Rien de plus dissemblable que les personnalités de Crowley et Rodin, mais la rencontre eut lieu. Et Rodin ne fut pas le moins intéressé. Crowley lui offrit - ce que les musiciens se permettaient en mettant en musique les vers des poëtes – mais selon une synesthésie plus rare, transmuter en vers les sculptures. Réduire le volume, en lignes. Vénus callipyge transformée en traits de lettres. Rodin désignait le lieu, Crowley écrivit la formule. Du coup Auguste donna plusieurs de ses dessins pour illustrer quelque peu la forme des vers. Orgueil Crowleyen. Rodin et le dieu de la Bible avaient eu besoin de glaise pour pétrir le corps de l'homme et de la femme. Crowley n'eut la nécessité que de quelques gouttes d'encre. Crowley renversait les tables de la loi, Qui peut le moins, peut le plus. Inversion des valeurs avait annoncé Nietzsche. Rien à voir à voir avec la qualité qui primerait sur la quantité. Plutôt la force magicke, la volonté d'abstraire l'esprit de l'argile terrestre. Rodin arrachait le mouvement, au marbre et au métal, Crowley tatoue d'étranges rituels d'exhaussement de la chair humaine. Dans les deux cas il ne s'agissait pas de donner vie à la matière inerte mais de la reprendre. Ce qu'un Dieu a fait, l'artiste peut le défaire. Il s'agit de savoir regarder et de savoir lire. Ce qui n'est pas donné à tout le monde.

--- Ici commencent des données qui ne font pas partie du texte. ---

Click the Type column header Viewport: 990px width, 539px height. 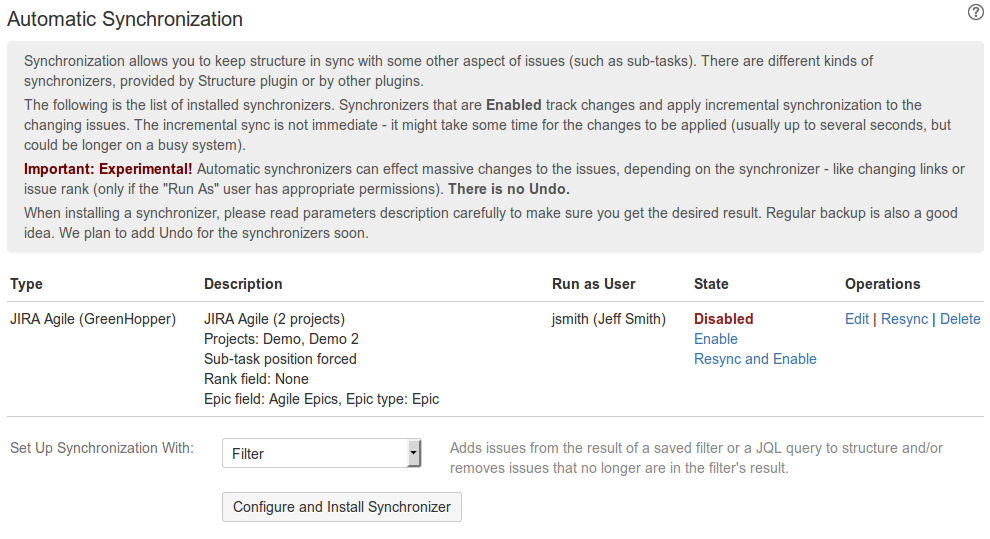[x=26, y=284]
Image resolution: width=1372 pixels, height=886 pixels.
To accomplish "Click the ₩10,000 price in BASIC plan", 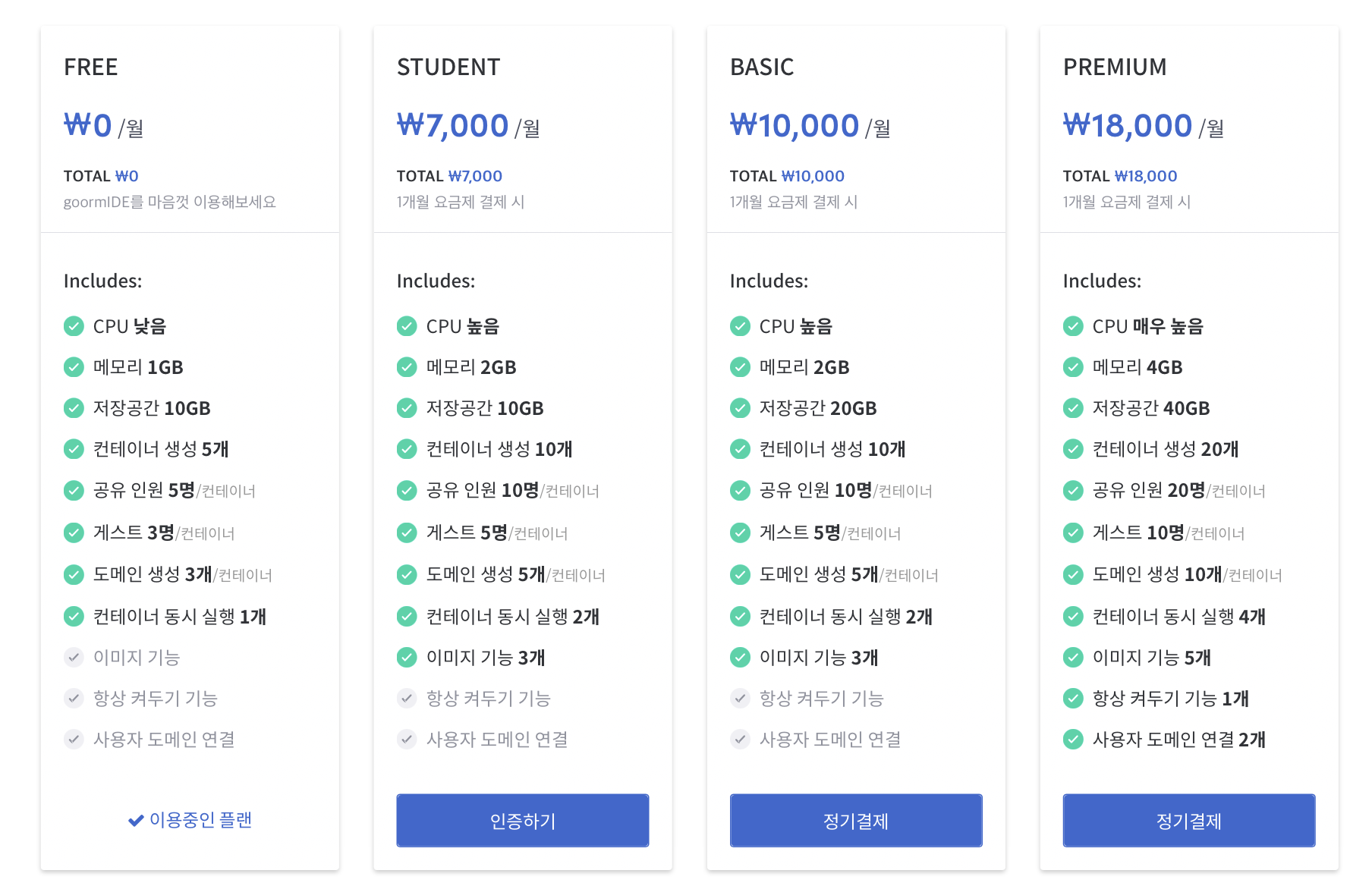I will coord(795,125).
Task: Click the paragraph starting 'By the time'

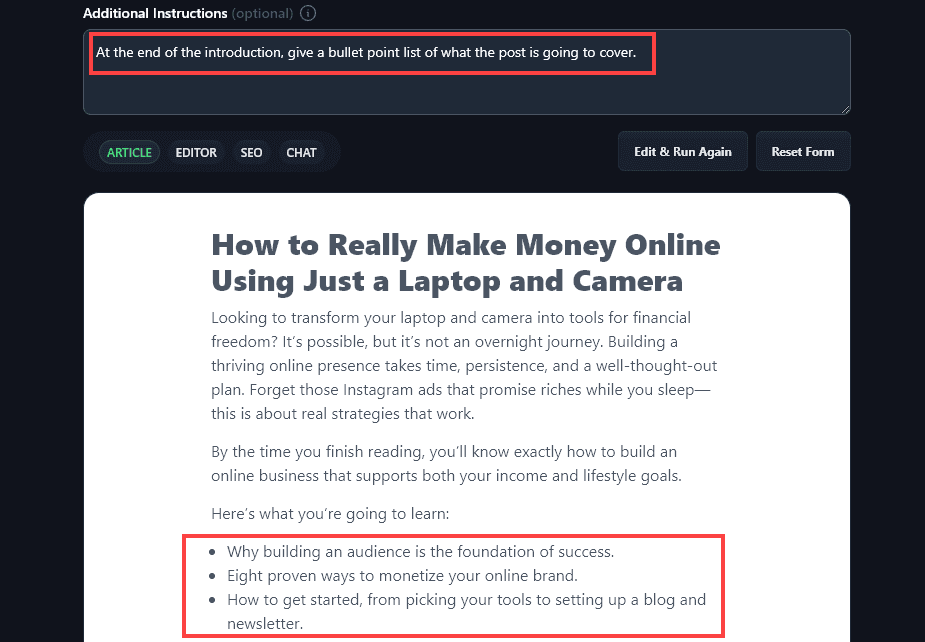Action: tap(447, 463)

Vous avez de la chance. Philippe Pissier s'est chargé de traduire le Rodin in Rime de Crowley, une translation scrpituraire, en Le Dit de Rodin, qui d'autre que lui aurait pu se charger de ciseler ce travail d'orfèvre ! L'a déjà donné, en douce et docte langue françoise, la traduction la plus exacte de la plupart des traités les plus importants de la Bête. N'oubliez jamais que la robe d'écarlate de la prostituée de l'Apocalypse et la pourpre impérieuse de la plus haute poésie, sont toutes d'eux, une seule et même couleur, initiatique et alchimique.

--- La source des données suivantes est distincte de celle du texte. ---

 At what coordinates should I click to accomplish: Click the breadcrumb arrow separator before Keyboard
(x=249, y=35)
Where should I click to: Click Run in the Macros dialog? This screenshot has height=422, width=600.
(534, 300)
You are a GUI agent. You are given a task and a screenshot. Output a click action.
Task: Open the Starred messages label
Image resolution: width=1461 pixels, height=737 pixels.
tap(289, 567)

Un livre qui ne manquera pas d'interroger les amateurs de rock. Car cette musique est avant tout affaire de sens et de volume. Et de puissance.

Damie Chad.

Elégant volume de 158 pages disponible aux Editions de l'Arachnoïde, www.arackno.org, et dans toutes les bonnes librairies. 21 Euros. Le Dit de Rodin avec sept lithographies de Clot d'après les aquarelles d'Auguste Rodin. Traduction française de Philippe Pissier agrémentée de quatre appendices de documents rares et inédits, et précédée de 49 Toasts pour un siècle qui s'éloigne, d'André Murcie ( aka Damie Chad ).

Lecture indispensable pour tous les fans de Led Zeppelin et de metal.